■ **WORK ORDER**
Examine the entries below, count the lines holding the string "will", and respond with the number only.

---------- DATA IN THIS EXERCISE ----------

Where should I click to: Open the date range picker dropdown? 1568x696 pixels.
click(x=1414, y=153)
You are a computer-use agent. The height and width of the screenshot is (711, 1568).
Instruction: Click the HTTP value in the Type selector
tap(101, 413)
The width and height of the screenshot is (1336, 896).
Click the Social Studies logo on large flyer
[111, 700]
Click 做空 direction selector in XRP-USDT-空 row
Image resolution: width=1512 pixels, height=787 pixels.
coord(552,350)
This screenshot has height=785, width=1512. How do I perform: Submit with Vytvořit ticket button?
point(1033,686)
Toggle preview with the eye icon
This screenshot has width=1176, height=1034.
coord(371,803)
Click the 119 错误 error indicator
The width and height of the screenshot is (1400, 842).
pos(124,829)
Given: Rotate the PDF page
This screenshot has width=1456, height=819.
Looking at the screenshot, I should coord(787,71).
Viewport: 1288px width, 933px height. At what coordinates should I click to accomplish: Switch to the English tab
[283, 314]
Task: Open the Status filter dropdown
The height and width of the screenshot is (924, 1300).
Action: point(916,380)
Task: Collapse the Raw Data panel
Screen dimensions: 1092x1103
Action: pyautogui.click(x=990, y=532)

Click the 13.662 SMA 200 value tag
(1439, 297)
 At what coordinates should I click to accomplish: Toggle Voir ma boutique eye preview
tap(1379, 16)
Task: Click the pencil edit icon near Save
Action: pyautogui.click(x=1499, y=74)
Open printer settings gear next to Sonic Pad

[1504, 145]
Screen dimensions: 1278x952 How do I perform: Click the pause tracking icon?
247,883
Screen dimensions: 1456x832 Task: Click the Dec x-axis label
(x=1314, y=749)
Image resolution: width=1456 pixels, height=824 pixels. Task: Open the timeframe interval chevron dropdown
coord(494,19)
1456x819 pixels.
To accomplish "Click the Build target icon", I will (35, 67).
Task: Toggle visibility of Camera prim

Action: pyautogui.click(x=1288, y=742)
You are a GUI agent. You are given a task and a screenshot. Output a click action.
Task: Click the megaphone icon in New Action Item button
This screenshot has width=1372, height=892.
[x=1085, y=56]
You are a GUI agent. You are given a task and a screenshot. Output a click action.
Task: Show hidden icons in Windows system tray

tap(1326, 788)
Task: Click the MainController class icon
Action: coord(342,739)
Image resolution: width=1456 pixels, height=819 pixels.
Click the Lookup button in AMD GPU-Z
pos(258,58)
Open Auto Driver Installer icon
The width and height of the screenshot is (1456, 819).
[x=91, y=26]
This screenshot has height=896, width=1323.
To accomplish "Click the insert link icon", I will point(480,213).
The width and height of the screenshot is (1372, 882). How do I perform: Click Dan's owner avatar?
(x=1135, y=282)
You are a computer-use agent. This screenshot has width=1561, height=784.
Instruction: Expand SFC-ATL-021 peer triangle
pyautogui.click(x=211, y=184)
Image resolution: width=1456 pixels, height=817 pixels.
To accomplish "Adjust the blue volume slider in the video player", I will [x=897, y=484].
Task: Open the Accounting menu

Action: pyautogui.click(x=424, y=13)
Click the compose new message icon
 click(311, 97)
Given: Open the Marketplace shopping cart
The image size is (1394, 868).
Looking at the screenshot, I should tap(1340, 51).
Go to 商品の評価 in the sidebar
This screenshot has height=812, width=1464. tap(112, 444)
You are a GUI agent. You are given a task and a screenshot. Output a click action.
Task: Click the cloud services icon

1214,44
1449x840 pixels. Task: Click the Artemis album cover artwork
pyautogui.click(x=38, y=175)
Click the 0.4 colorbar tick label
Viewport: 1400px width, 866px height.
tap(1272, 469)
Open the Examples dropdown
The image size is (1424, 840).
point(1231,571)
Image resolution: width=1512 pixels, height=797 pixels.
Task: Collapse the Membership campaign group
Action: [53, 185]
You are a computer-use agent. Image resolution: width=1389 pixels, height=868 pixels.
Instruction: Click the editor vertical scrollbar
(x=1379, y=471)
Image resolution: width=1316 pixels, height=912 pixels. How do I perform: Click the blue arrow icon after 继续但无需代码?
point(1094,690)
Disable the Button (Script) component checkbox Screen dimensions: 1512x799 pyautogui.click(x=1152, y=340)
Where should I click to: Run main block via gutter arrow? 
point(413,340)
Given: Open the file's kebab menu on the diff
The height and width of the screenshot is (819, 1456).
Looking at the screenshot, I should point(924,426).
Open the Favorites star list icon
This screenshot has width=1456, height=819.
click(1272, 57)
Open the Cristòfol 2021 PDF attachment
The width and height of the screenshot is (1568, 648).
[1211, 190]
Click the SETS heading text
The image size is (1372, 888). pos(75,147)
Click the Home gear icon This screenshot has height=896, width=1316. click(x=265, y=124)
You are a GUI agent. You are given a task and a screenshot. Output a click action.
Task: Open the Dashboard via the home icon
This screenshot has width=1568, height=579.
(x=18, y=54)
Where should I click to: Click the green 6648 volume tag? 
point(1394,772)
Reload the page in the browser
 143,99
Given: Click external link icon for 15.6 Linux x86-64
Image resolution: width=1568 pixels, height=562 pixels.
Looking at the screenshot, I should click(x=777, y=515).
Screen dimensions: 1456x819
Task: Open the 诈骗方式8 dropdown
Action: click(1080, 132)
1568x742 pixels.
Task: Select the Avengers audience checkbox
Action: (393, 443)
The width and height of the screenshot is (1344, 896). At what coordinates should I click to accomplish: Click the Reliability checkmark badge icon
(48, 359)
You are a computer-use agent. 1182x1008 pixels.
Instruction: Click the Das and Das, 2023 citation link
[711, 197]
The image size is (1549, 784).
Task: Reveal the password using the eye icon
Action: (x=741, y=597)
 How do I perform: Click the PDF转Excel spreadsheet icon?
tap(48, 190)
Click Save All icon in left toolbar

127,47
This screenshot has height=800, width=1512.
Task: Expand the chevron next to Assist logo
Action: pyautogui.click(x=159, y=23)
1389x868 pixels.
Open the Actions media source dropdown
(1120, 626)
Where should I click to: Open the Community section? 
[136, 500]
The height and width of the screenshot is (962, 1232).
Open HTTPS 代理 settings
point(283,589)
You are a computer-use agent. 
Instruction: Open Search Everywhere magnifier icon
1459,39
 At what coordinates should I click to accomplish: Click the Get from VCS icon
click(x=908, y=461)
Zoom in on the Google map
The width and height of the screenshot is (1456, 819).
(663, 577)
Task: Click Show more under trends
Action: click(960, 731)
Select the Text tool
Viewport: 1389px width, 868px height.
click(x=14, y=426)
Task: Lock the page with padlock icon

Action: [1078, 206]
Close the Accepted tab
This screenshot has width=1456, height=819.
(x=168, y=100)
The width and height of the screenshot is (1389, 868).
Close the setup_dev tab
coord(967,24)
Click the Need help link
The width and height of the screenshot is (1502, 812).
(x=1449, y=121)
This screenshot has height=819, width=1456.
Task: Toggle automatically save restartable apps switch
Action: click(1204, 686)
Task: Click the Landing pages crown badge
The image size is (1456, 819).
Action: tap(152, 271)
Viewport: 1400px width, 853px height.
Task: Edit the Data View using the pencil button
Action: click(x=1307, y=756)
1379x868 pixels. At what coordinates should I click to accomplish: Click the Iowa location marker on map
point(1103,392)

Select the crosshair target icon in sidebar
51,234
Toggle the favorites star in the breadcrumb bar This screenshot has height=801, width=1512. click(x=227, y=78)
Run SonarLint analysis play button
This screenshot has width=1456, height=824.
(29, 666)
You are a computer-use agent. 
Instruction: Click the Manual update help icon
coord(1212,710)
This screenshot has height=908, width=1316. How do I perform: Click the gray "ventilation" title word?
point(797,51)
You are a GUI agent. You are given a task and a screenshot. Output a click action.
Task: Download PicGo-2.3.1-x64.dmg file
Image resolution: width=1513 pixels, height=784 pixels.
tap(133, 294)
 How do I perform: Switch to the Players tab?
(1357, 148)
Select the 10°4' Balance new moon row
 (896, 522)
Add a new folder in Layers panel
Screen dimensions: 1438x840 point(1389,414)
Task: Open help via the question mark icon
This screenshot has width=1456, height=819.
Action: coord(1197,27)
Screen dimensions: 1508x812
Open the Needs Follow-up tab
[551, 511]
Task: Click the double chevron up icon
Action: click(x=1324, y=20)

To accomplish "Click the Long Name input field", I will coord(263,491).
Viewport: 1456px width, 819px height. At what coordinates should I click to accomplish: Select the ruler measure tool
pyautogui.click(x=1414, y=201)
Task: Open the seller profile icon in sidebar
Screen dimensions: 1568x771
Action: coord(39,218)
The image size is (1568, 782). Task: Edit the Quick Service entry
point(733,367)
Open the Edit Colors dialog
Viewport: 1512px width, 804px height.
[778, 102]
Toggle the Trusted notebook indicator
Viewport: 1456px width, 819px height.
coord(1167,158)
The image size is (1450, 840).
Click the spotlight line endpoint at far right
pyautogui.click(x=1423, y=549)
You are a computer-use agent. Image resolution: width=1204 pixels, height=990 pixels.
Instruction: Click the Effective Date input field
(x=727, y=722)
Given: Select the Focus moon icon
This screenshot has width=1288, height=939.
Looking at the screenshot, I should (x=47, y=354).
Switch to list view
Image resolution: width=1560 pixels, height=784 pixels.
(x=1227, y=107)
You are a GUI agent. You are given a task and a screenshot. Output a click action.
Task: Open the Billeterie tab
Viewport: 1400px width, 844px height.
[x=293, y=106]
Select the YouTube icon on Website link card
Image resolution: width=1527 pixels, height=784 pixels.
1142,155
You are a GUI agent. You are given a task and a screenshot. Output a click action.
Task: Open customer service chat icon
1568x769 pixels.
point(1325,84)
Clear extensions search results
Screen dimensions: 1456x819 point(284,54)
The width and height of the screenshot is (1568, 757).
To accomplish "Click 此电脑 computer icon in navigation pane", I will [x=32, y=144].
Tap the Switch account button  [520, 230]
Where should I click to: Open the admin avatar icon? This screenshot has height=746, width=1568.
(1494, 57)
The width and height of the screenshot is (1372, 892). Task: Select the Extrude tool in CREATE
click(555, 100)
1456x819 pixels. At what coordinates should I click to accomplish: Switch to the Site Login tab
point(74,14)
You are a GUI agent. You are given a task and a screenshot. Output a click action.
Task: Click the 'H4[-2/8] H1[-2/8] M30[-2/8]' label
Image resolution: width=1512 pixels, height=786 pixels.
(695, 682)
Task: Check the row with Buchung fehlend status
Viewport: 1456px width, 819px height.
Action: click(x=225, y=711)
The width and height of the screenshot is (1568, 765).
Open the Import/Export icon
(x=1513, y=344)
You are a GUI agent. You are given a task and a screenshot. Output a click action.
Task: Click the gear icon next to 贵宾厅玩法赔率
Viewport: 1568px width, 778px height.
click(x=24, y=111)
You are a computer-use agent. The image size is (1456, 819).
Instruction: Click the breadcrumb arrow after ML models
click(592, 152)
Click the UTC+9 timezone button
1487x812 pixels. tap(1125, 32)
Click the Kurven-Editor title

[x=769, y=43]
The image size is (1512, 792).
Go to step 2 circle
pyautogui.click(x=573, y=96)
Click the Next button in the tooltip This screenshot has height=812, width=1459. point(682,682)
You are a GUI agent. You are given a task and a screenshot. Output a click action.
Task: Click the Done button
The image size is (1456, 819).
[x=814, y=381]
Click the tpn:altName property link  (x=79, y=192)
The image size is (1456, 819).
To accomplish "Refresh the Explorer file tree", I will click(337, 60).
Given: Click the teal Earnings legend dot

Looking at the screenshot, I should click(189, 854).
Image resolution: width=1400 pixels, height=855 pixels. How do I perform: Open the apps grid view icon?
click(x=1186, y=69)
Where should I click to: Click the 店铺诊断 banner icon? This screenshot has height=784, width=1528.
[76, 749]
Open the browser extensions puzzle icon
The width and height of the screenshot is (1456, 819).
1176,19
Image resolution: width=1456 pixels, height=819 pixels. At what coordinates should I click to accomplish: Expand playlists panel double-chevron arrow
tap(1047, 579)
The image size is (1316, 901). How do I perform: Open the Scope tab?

----------

■ **RESULT**
6